The comparative findings between MVTec and MPDD are shown in Table 2 . Especially the performance of RegAD under the meta-learning setting is also listed in the table. In comparison to SOTA models, GraphCore improves average AUC by 5.8%, 4.1%, 3.4%, and 1.6% on MVTec and by 25.5%, 22.0%, 16.9%, and 14.1% on MPDD for 1, 2, 4, and 8-shot cases, respectively. From Fig. 7 , it can be easily observed that GraphCore significantly outperforms the SOTA approach at the image and pixel level from 1-shot to 8-shot. As can be seen, the performance of GraphCore and Augmentation+PatchCore surpasses the other methods when using only a few samples for training. Considering that RegAD only shows detailed results of various categories above 2-shot, we only show the detailed results of 2-shot in the main text, and the results of 1-shot, 4-shot, and 8-shot are in the appendix. As shown in Table 3 , GraphCore outperforms all other baseline methods in 12 out of the 15 categories at the image level and outperforms all other baselines in 11 out of the 15 categories at the pixel level on MVTec AD. Moreover, results in Table 4 show that GraphCore outperforms all other baselines in 5 out of the 6 categories at the image level and outperforms all other baselines in all categories at the pixel level on MPDD.

3.3. ABLATION STUDIES

Sampling Rate. When demonstrated in Fig. 8 , our technique significantly improves as the sample rate increases from 0.0001 to 0.001, after which the increase in sampling rate has a flattening effect on the performance gain. In other words, as the sampling rate steadily increases, the performance of GraphCore is insensitive to the sampling rate.

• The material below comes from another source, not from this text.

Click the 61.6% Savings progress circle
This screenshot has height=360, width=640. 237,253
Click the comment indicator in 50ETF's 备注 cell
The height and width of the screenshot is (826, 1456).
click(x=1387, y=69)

Nearest Neighbour. In Fig. 8 , the green colour represents the performance of GraphCore's 9 nearest neighbour search, and the blue colour represents the performance of GraphCore's 3 nearest neighbour search. As can be seen, increasing the number of neighbours from 3 to 9 greatly increases performance at the pixel level when the sampling rate is low, but does not enhance performance at the image level. As the sampling rate increases, the gain of the number of pixels' neighbours approaches zero. Augmentation Methods. Fig. 9 demonstrates that the performance of PatchCore on MVTec AD and MPDD is relatively weak, but Aug.(R) demonstrates higher performance. It demonstrates heuristically that our enhancement to feature rotation is significantly effective. Moreover, Graph-Core outperforms Aug.(R) by a large margin, confirming our assumption that GraphCore can extract the isometric invariant feature from industrial-based anomaly detection images. 3.4 VISUALIZATION Fig. 10 shows the visualization results obtained by our method on MVTec AD and MPDD with sampling rates of 0.01 and 1 shot, respectively. Each column represents a different item type, and the four rows, from top to bottom, are the detection image, anomaly score map, anomaly map on detection image, and ground truth. According to the results, our method can produce a satisfactory impact of anomaly localization on various objects, indicating that it has a strong generalized ability even in the 1-shot case.

4. CONCLUSION

In this study, we introduce a new approach, GraphCore, for industrial-based few-shot visual anomaly detection. Initially, by investigating the CNN-generated feature space, we present a simple pipeline -Augmentation+PatchCore -for obtaining rotation-invariant features. It turns out that this simple baseline can significantly improve anomaly detection performance. We further propose GraphCore to capture the isometric invariant features of normal industrial samples. It outperforms the SOTA models by a large margin using only a few normal samples (≤ 8) for training. The majority of industrial datasets for anomaly detection possess isomorphism, which is a property ideally suited to GraphCore. We will continue to push the limits of industrial-based few-shot anomaly detection in the future.

6.1. DATASET

MVTec AD is the most popular dataset for industrial image anomaly detection (Bergmann et al. (2019) ), which consists of 15 categories of items, including a total of 3629 normal images as a training set, and a collection of 1725 normal images and abnormal images as a test set. All images have a resolution between 700×700 and 1024×1024 pixels. MPDD is a more challenging AD dataset containing 6 classes of metal parts (Jezek et al. (2021) ). The images are taken in different spatial directions and distances and under the condition of nonuniform background, so it is more challenging. The statical result of Table 22 and Table 23 clearly demonstrate the effectiveness of GraphCore, especially for memory bank size and its inference speed. The statistical results presented in Tables 24 and 25 demonstrate that the rotation method outperforms the other augmentation techniques. We believe this indicates that the majority of industrial anomaly image datasets can be augmented by rotation. In the future, we believe that there will a more complex and realistic industrial anomaly image dataset that cannot be overcome by rotation. 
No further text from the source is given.